PAGE TEXT ->
┏━━

One should really first try to realize fully, by meditating deeply on the true nature of reality, that not humanity, mankind, human beings, the human manifestation of life, is the measure of things in space and time, but overall all-encompassing existence, which, quite oblivious to our exertions, advances over time on and on in its manifest direction. The objective of the Middle Way devoid of extremes, propounded by the Buddha as the correct existential attitude, must therefore obviously be the abandonment of all fixed views and to reconnect and reconcile us with this existence as a whole as it truly is. The Middle Way in its dynamic Eightfold Path form is then an ongoing reflexion at the level of our personal lives of wondrous overall existence becoming over time. And, as the Eightfold Path leads us to a better life, it follows, inductively if you will, that existence as a whole advances in human terms for the better. Holy deeds are therefore only those which are in agreement with wondrous overall existence and take us forward at the fundamental level of existence.
question I am afraid that your discovery has already been heralded by the Buddha himself, although he does not call it a fourth sign or mark. The fourth mark is sometimes rendered as ashubha, or ugliness. The Buddha identified two modes of conditionality, one which is well known and is illustrated by the Wheel of Becoming, is the 12 nidanas moving from ignorance to old age and death. The other, which is not as well known but is in the Nidana Vagga of the Samyutta Nikaya, is positive and progressive. It moves from suffering through faith, delight, joy, calmness, bliss, concentration, knowledge and vision of things as they really are, disgust, dispassion, liberation, knowledge of the destruction of the biases. The importance of this dynamic sequence is that life can be made to flow for the better. However, life does not flow for the better automatically. It has to be cultivated and worked for, which is why we have to practice the four right efforts.
answer Each school will naturally interpret in its own way the many, often conflicting sayings attributed to the Buddha in the scriptures. It would however be going too far to maintain that the Buddha ever implied that ugliness was the Fourth Mark or Sign of Being. The "disgust for things as they are" of sutta 23 of the Nidana Vagga should be understood strictly within the very limited context of one's own personal life. And the position of Advayavada Buddhism is that not humanity, mankind, human beings, the human manifestation of life, let alone one's own personal life, is the measure of things in space and time, but the overall all-embracing flow of existence itself, which, quite oblivious to our exertions or, for that matter, our disgust, goes on and on in its own one manifest direction. We take it for granted, as explained, that there is nothing wrong with existence and that the objective of the Buddha's Middle Way devoid of extremes was and is the abandonment of all fixed views and to reconnect and reconcile us with its true nature as it is beyond our commonly limited and biased personal experience of it.

┗━━

TASKS TO CARRY OUT ->
1) According to the Advayavada Buddhism text, where is the positive, progressive mode of conditionality found?
2) Extend the Advayavada Buddhism text with one more paragraph that picks up after its final sentence.
The material below comes from a separate source.

AVAILABLE DATA ->
┏━━

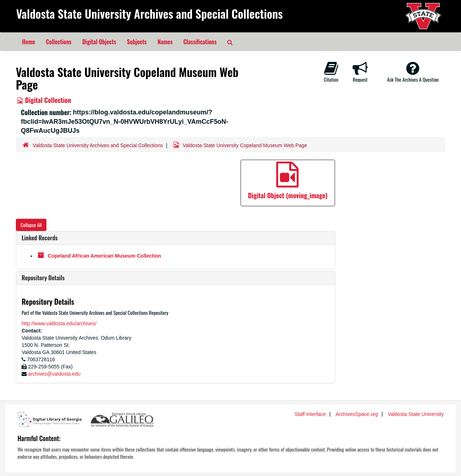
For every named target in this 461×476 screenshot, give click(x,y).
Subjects (137, 42)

┗━━

OUTPUTS ->
1) In the Nidana Vagga of the Samyutta Nikaya.

2)
question I wonder what your support for this interpretation of humans experiencing Nature as progress might be. There's abundant evidence in media of various sorts -- good, bad, or indifferent in quality -- of people who contrarily do not experience the overall course of Nature as progressive at all, but instead as destructive and teleologically negative, especially today in conditions of global warming, cyclones, tornados, earthquakes, oceans rising, meteorites, and so on.
answer If you look closely, all those unpleasantnesses you mention do not pertain to overall existence at all but are the result of mistaken views, immorality and mismanagement. When we say how man experiences the course of Nature we of course mean man unencumbered by these contingent shortcomings and mistakes that impair his vision, understanding and accomplishments - the reference standard is overall existence and not failing mankind.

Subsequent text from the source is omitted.